Butt_v_Kelson

<i>Butt v Kelson</i>

Butt v Kelson

Law case


Butt v Kelson [1952] Ch 197 is a UK company law and English trusts law case concerning the right of a beneficiary to direct its trustees to exercise votes on company shares that the trust possesses.

Quick Facts Butt v Kelson, Court ...

Facts

Ms Kelson was one of three directors of a company called Weston-super-Mare Residential Flats Ltd. She and the other directors were also the trustees of the will of a Mr Robert Butt, which possessed 22,100 out of the 22,852 ordinary shares in the company. They had used the shares to appoint themselves as directors. After Mr Robert Henry Butt died, his son Mr Robert Arthur Butt, who was entitled to a large proportion of the residuary estate was dissatisfied at how the company was being run. He wanted to inspect all the documents which came into the directors' possession, and claimed to be able to do so by virtue of his large beneficial interest.

Judgment

Romer LJ held that if Mr Arthur Butt wished to see the company documents, made a proper case for it, and was not met by any objection of other beneficiaries, he should be allowed. This was so, not because directors could be compelled qua directors, but because it would avoid them being compelled to use their voting power, which they held on trust, to make them do so. The beneficiaries were entitled to be treated as though they were the registered shareholders in respect of trust shares. If necessary, they could compel the trustee directors to use their votes as the beneficiaries. If the beneficiaries themselves were not in agreement then the court could exercise the power.

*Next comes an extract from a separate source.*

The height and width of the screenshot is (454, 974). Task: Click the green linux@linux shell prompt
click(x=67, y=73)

Romer LJ said the following.[1]

The right of a beneficiary, or of the beneficiaries if they are united, is to compel the trustees to use their voting power in the best interests of the trust estate even to the extent, if need be and if the voting power is sufficiently large, of altering the articles of association. But what he says the beneficiaries have no right to do is to regard the directors' powers as forming part of the trust estate. He says that is precisely what the plaintiff in the present case is trying to do and what the judge below has held that he is entitled to do.

[...]

What I think is the true way of looking at the matter is that which was presented to this court by Sir Lynn Ungoed-Thomas, that is that the beneficiaries are entitled to be treated as though they were the registered shareholders in respect of trust shares, with the advantages and disadvantages (for example, restrictions imposed by the articles) which are involved in that position, and that they can compel the trustee directors if necessary to use their votes as the beneficiaries, or as the court, if the beneficiaries themselves are not in agreement, think proper, even to the extent of altering the articles of association if the trust shares carry votes sufficient for that purpose.

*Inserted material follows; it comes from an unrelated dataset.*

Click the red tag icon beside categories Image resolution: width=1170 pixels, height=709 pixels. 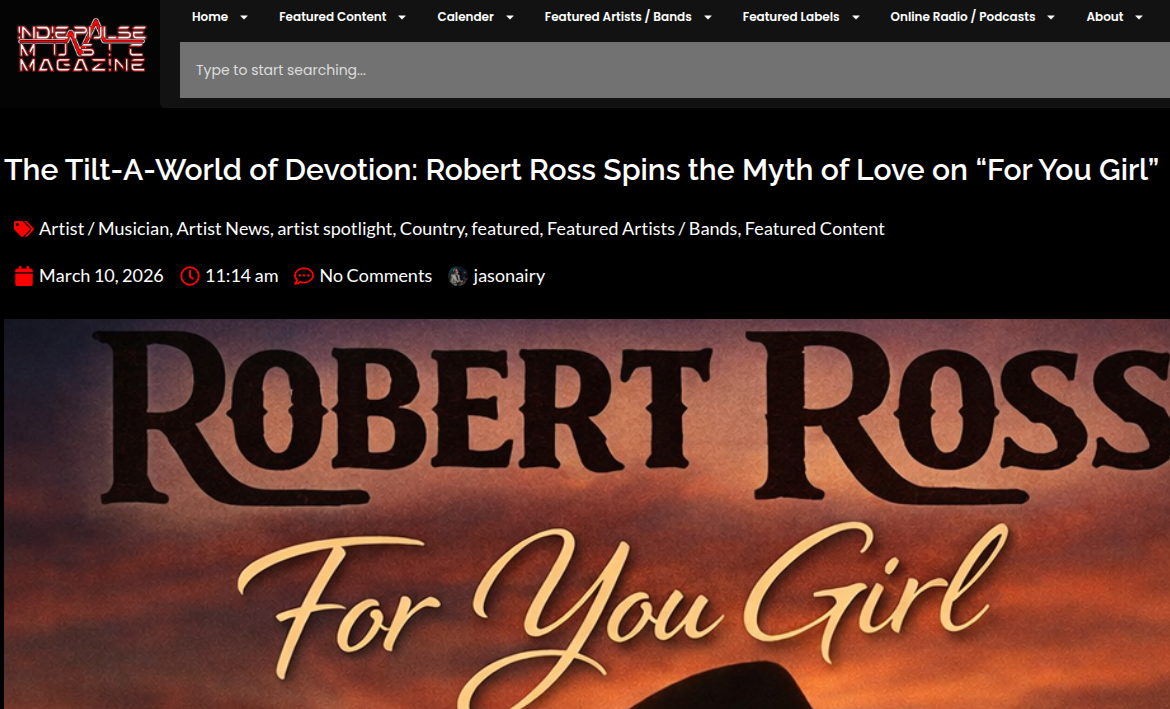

In the present case, the trust holding gives complete control over the management of the company, and the sort of way in which I approach the plaintiff's right in this matter is this, that if he, firstly, specifies the documents of the company which he wishes to see; secondly, makes out a proper case for seeing them, and, thirdly, is not met by any valid objection by the other beneficiaries or by the directors from the point of view of the company, then the directors should give inspection, not because they can be compelled to do so as directors, but as a short circuit, if one may so describe it, to an order compelling them to use their voting powers so as to bring about what the plaintiff desires to achieve.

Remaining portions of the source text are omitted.